Но самое главное: эти наши интернационалисты каким-то чудесным образом становятся здесь такими затхлыми наци, что хоть святых выноси. Черных не любят, латинос еле терпят, всех мусульман, особенно арабов – ненавидят до мурашек и за республиканцев – вопреки своим социальным интересам – голосуют, прежде всего, потому, что республиканцы поддерживают борющийся с варварами голубиный Израиль при любой погоде и с закрытыми глазами. А игра в яростных болельщиков гордого Израиля становится самым главным делом их символического самоутверждения, в каком-то смысле оправданием всей эмигрантской эпопеи. Что-то вроде эрзаца марксизма-ленинизма, свободолюбия, тираноборчества, любви к Сталину, Горбачеву и Ельцину в одном стакане.
Главка восьмая
Вот я на пати в приличном бостонском доме, где собрались сливки эмигрантского общества, разговариваю с симпатичной тетей возраста окончательного опадения лепестков, которой хочется просветить меня по полной. И мило улыбаясь, она говорит мне: «О нас здесь говорят, правее русских в Америке только стенка!» И смотрит так ласково и снисходительно, как смотрят только тогда, когда хвалят себя с искренним удовольствием. И когда я, столь же сладко улыбаясь, говорю: «Ну почему же, правее еще нацисты, которых некоторые по ошибке называют фашистами», она весело и немного лукаво качает головой и отвечает: «Ну что вы, это же совсем другое!»
И поверьте, она уверена в том, что говорит, на все сто. Потому что так считает ни она одна, а практически все так называемое русское общество, давно сложившееся в Америке. То есть для всех остальных правых, исповедующих хайдеггеровскую «кровь и почву», существует неприличный полюс из ультраправых, которые и есть на самом деле нацисты и расисты разных форматов. А еврейские правые такого полюса не имеют по определению, потому что не могут его иметь в принципе: как, скажите, евреи могут быть нацистами, если они самые главные жертвы нацизма?

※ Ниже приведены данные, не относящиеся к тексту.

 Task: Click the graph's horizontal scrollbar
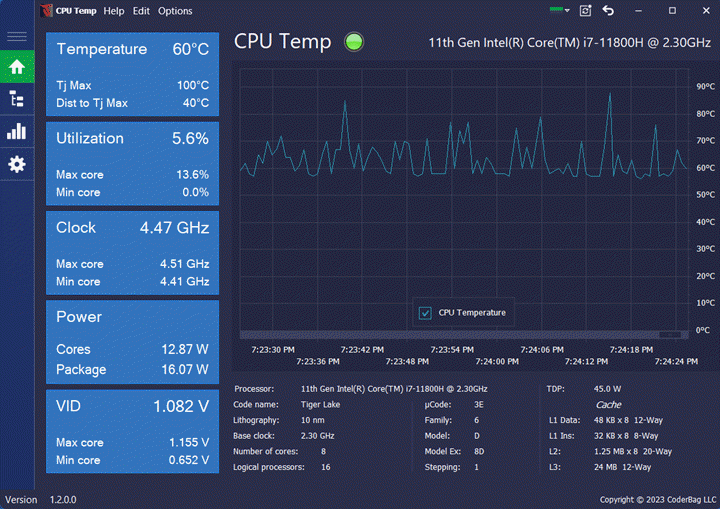461,335
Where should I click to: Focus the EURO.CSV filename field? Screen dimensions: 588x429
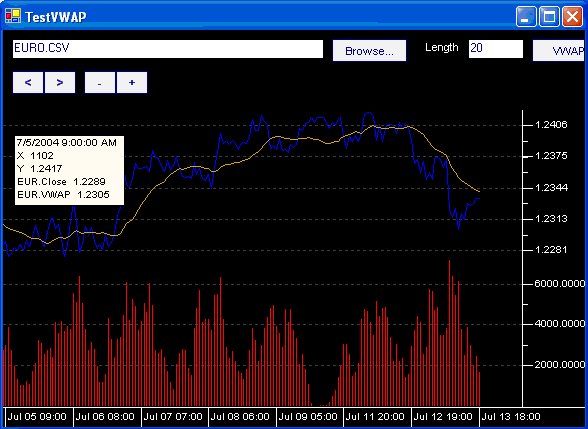[x=168, y=49]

Это на самом деле и есть сегодня главный еврейский вопрос. Могут ли евреи, евреи после Холокоста, унесшего жизни 6 миллионов (давайте скажем, как старики Адорно и Хоркхаймер, евреи после Освенцима; или как Шаламов, после Освенцима и Гулага; а может быть, как Веня Иофе, после Освенцима, Гулага и Хиросимы), быть концептуально схожими со своими гонителями и убийцами? То есть считать, что нации, эти воображаемые сообщества, не равны, что есть нации равнее и лучше, что одним нациям можно многое, а другим совсем нет и так далее? Евреи-националисты уверены, что они свободны от этой болезни. Что они просто ратуют за право евреев иметь свою родину, потому что заслужили это своими немыслимыми жертвами во время второй мировой войны, и это было признано ООН и большинством государств мира. А вот те, кто не уверен в их праве, например, жившие раньше на той же земле палестинцы, или те, кто осуждает их за непропорциональное применения силы к своим противникам, как осуждает Израиль большинство известных правозащитных организаций, - антисемиты, тайные или явные враги евреев, по сути дела преступники, по которым давно плачет новый Нюрнбергский процесс. Поэтому, мол, еврейский национализм отличается от национализма всех других наций тем, что евреи – гонимые жертвы, а все остальные гонители и убийцы, их национализм как раз направлен против евреев, а национализм евреев – всего лишь защита.